Vedere Dio costituisce la vita eterna. La contemplativa per antonomasia è allora Maria, che, pura di cuore sin dalla concezione, vide Dio in se stessa appunto come vita. Un artista del primo Cinquecento, Piero di Cosimo, la raffigura in questi precisi termini, come contemplativa dal volto estatico che, pregando, concepisce colui che è la vita, Cristo. Che si tratti del concepimento di Cristo è indubbio, perché la formula iconografica normalmente usata per questo momento - la scena dell'Annunciazione - è infatti "scolpita" sulla base del piedistallo di Maria, e vi è inoltre un libro aperto per terra davanti al piedistallo (allusione al Verbo che si fa carne nel grembo di Maria, a cui del resto l'artista chiama l'attenzione posando la destra della Vergine sul suo ventre).

Ma Piero di Cosimo focalizza l'attenzione soprattutto sul giubilo mistico con cui Maria accoglie lo Spirito, così traducendo l'evento storico in avvenimento interiore, come erano soliti fare i padri della Chiesa.

Custodire la verità di Cristo nella mente per poi concepire il Salvatore nel cuore: ecco altre caratterizzazioni dell'orazione contemplativa.

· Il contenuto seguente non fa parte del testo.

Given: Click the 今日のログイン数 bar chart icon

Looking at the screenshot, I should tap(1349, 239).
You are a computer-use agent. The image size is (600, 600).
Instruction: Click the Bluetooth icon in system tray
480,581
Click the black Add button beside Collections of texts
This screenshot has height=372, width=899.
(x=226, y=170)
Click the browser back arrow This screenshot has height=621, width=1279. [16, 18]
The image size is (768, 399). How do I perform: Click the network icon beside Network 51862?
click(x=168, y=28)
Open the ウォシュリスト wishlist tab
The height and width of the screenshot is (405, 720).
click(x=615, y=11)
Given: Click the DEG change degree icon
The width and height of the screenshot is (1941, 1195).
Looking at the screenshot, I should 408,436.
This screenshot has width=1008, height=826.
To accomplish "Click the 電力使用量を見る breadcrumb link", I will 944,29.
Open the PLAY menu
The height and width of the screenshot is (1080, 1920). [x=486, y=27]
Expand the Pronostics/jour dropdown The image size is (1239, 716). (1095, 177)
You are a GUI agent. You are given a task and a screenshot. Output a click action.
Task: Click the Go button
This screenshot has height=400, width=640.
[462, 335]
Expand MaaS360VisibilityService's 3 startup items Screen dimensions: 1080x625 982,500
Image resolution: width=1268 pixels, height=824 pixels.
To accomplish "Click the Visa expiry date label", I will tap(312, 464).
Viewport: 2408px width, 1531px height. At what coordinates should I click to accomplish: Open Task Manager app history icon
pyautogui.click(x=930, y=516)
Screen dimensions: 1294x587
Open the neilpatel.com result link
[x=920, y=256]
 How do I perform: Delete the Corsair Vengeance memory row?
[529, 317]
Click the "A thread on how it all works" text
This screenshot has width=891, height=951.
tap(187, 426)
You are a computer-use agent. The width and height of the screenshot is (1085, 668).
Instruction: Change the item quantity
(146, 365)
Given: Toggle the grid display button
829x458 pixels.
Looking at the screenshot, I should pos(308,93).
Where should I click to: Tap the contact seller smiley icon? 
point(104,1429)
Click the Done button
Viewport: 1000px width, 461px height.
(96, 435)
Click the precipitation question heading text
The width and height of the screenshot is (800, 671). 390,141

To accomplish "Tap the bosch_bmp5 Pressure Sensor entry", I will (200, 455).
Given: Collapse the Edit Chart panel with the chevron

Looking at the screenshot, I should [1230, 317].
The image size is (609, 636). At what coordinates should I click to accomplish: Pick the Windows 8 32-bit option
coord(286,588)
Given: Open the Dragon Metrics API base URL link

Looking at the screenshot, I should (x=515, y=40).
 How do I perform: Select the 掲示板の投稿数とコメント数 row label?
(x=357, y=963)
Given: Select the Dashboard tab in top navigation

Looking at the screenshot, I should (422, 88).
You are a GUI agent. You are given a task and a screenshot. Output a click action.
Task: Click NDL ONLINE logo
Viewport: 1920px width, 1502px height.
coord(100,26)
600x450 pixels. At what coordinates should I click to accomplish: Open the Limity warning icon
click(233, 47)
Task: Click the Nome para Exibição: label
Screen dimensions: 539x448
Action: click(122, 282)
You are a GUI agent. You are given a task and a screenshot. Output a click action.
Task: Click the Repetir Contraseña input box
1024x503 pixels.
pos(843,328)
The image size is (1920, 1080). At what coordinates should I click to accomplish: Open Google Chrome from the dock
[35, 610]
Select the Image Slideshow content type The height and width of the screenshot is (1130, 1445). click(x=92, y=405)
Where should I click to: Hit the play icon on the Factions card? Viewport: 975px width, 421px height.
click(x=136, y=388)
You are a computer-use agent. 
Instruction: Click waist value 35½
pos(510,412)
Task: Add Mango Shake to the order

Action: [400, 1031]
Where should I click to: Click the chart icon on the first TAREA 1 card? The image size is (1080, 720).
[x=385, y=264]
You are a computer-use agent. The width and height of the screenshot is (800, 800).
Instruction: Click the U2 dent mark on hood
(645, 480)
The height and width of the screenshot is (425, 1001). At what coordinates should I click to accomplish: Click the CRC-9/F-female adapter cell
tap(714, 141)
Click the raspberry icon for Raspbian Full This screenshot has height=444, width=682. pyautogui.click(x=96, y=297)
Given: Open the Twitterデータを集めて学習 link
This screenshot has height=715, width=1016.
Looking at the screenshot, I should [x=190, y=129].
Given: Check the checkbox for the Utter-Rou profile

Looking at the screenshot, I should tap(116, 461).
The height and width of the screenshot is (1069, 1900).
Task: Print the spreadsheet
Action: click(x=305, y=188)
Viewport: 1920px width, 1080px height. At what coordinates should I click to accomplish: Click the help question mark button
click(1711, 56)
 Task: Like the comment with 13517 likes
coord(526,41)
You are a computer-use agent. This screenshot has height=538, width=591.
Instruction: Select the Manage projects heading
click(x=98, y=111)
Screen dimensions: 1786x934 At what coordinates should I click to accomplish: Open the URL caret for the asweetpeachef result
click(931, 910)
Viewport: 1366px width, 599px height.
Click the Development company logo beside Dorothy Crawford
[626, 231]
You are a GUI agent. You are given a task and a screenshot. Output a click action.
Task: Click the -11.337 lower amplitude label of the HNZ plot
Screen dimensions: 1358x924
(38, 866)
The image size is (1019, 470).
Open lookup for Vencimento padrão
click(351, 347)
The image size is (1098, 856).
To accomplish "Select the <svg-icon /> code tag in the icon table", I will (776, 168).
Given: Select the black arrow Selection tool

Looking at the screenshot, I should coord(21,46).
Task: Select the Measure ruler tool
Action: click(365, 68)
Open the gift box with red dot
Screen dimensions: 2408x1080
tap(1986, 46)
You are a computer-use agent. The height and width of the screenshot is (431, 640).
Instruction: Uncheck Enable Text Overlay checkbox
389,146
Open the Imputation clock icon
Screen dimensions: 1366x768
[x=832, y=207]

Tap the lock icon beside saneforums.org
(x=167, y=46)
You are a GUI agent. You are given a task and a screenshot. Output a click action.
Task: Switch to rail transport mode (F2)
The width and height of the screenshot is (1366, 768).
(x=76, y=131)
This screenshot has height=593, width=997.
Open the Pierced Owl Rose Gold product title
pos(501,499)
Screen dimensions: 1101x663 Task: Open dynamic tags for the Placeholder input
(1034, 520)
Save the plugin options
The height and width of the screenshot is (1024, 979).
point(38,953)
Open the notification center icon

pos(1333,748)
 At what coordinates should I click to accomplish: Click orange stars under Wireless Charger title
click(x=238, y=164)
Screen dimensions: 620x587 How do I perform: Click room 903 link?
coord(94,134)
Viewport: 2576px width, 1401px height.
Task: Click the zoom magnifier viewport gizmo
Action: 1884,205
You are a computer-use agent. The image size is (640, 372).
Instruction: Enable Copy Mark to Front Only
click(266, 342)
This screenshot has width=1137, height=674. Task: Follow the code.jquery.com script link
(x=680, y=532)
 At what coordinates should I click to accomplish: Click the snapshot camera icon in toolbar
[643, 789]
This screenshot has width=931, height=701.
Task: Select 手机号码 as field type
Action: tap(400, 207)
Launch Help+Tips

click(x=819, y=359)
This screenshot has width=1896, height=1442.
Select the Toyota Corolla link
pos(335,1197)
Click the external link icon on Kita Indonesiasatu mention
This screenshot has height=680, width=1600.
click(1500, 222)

Parlando di questo tipo d'esperienza, san Giovanni Crisostomo nella sua Omelia sulla preghiera insegna che: "la preghiera o dialogo con Dio è un bene sommo. È, infatti, una comunione intima con Dio. Come gli occhi del corpo vedendo la luce ne sono rischiarati, così anche l'anima che è tesa verso Dio viene illuminata dalla luce ineffabile della preghiera (...) L'anima, elevata per mezzo suo in alto fino al cielo, abbraccia il Signore (...) come il bambino, che piangendo, grida alla madre, l'anima cerca ardentemente il latte divino, brama che i propri desideri vengano esauditi e riceve doni superiori a ogni essere visibile. La preghiera funge da augusta messaggera dinanzi a Dio, e nel medesimo tempo rende felice l'anima perché appaga le sue aspirazioni (...). Essa è un desiderare Dio, un amore ineffabile che non proviene dagli uomini, ma è prodotto dalla grazia divina. Di essa l'Apostolo dice: Non sappiamo pregare come si conviene, ma lo Spirito Santo intercede per noi con gemiti inesprimibili (cfr. Romani, 8, 26b). Se il Signore dà a qualcuno tale modo di pregare, è una ricchezza da valorizzare, è un cibo celeste che sazia l'anima; chi l'ha gustato si accende di desiderio celeste per il Signore, come di un fuoco ardentissimo che infiamma la sua anima".